Trust is built in small moments
"Trust is built when you tell a client something they do not want to hear because it is the right thing to tell them. It is built when you decline to take a fee for something that was not in their interest, even when they would not have known the difference."
These are not dramatic gestures. They accumulate quietly, and their cumulative effect is the thing that determines whether someone will come back to you when the stakes are genuinely high. The inverse is also true. Trust is lost quickly and asymmetrically. A single episode of prioritising your own interest over the client's — even a small one, even in a grey area — can undo a significant amount of accumulated goodwill.
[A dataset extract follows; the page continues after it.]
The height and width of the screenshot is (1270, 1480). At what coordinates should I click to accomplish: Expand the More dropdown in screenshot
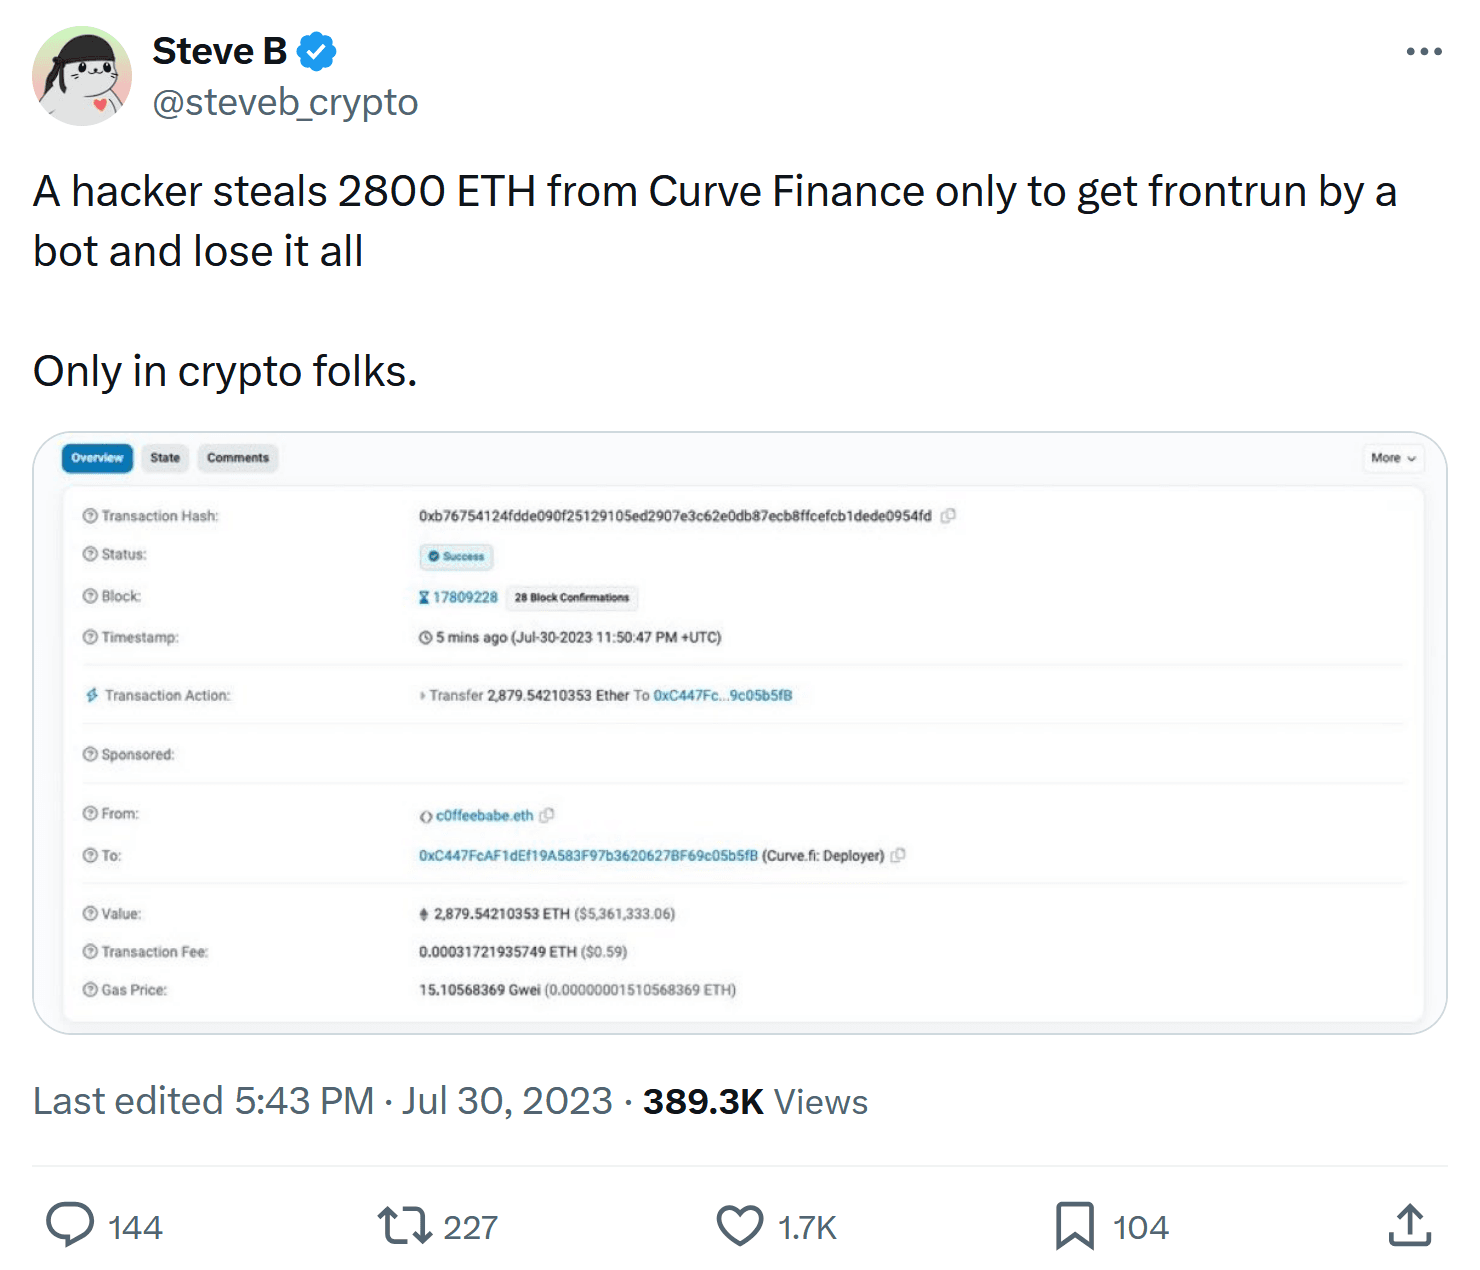point(1393,458)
The long view as competitive advantage
The trade-off, when you strip it back, is simple: you can optimise for the short term and extract as much value as possible from every interaction, or you can optimise for the long term and build the kind of relationships where the other party genuinely wants to see you succeed. The second approach is slower. It requires more patience and more restraint. In my experience, it is also considerably more reliable — and more satisfying — than the alternative.
This article is intended for general informational purposes only and does not constitute financial advice.